PROBLEM DETAILS: Your answer must consist of exactly the lines below, starting with the line with "Switch to the Profile tab" and going on through the line with "The image size is (1568, 366).", and nothing else.

ENTRIES PROVIDED:

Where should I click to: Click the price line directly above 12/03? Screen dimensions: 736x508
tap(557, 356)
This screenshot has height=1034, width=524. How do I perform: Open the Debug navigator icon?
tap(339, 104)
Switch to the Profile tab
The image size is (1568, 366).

==

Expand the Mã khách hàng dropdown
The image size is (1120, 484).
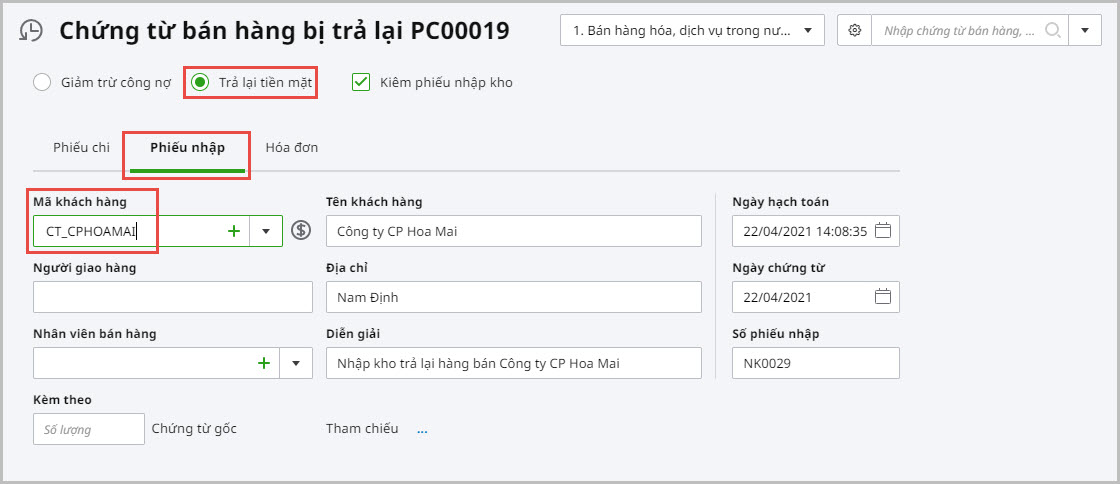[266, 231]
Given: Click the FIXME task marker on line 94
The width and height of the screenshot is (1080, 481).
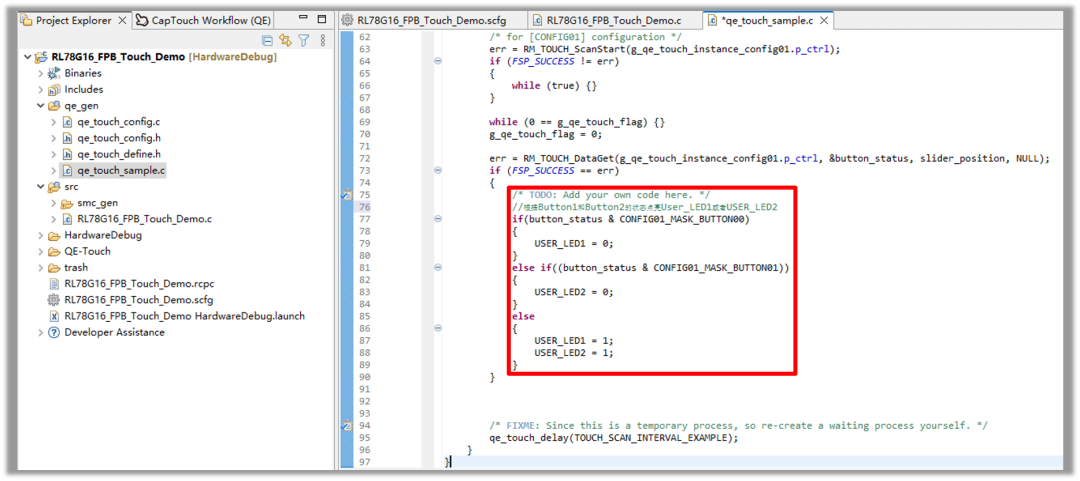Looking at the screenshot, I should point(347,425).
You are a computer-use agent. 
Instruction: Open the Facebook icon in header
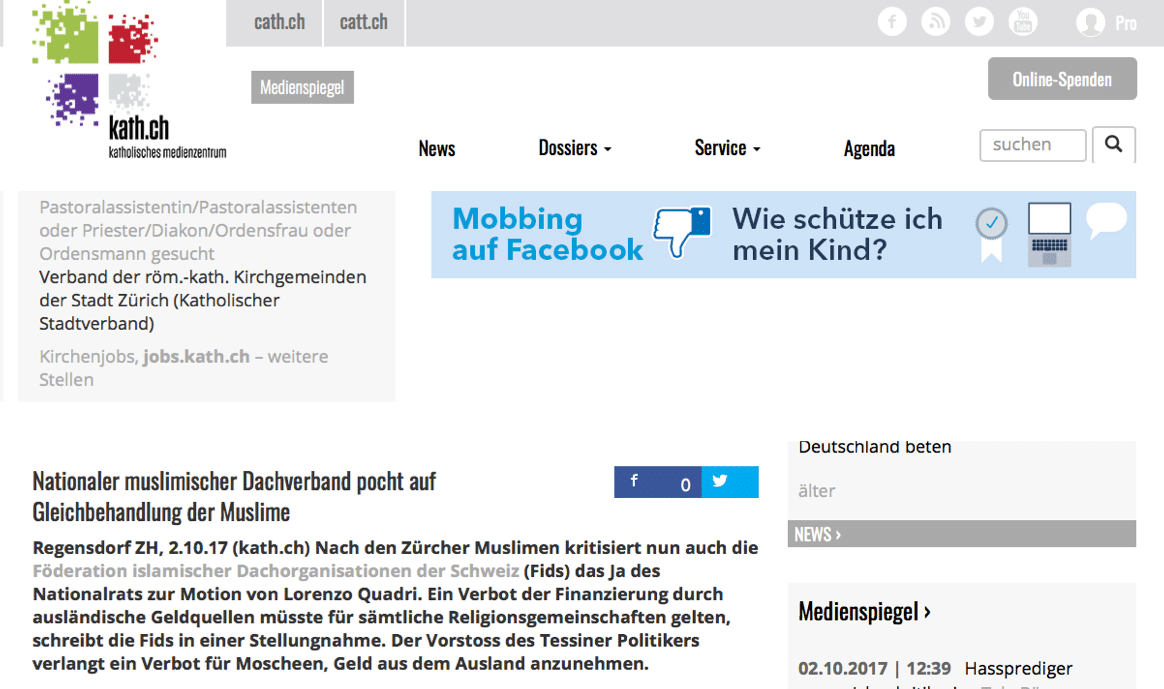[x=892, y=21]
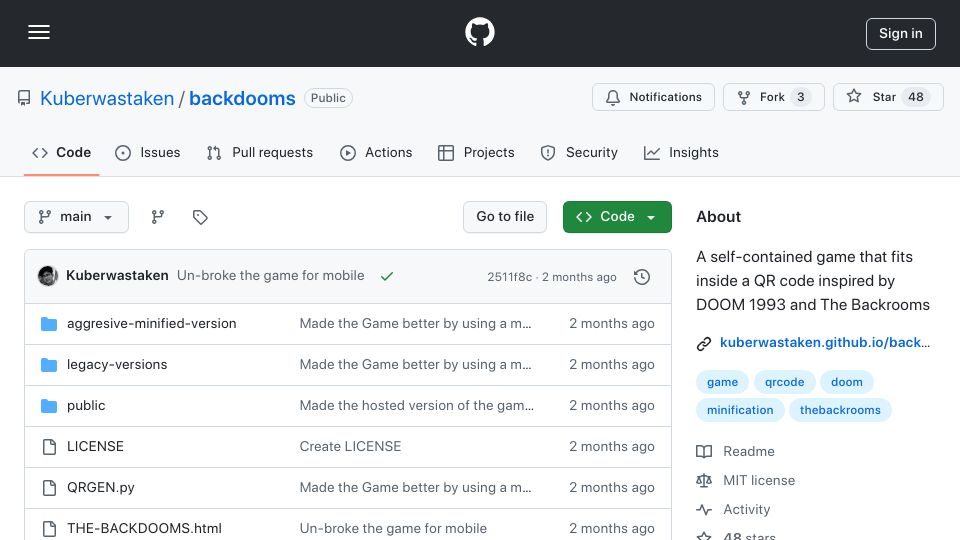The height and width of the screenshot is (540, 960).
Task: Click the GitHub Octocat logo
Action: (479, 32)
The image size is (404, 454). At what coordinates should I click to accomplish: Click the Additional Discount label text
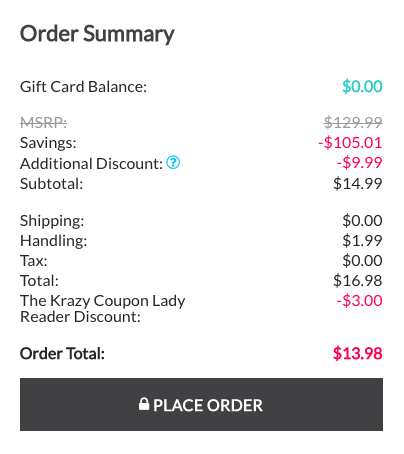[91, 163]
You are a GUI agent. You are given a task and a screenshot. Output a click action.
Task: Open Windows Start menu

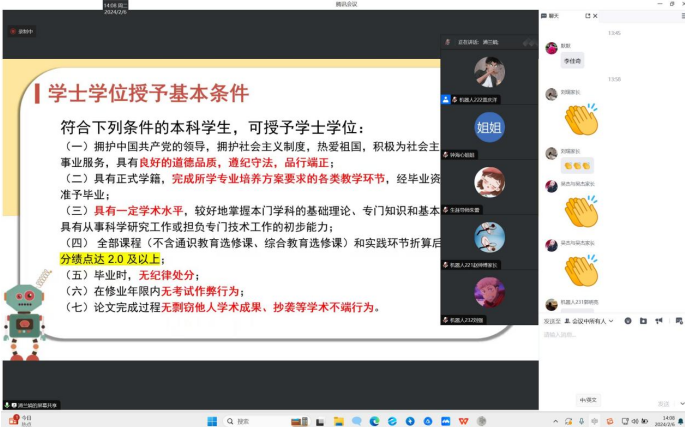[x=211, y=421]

--

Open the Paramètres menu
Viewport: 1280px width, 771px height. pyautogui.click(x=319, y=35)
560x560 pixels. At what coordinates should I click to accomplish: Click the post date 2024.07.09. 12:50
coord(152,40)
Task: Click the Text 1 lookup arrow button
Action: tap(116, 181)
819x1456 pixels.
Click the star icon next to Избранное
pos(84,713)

FINAL ANSWER:
Switch to the Profile tab
The image size is (1568, 366).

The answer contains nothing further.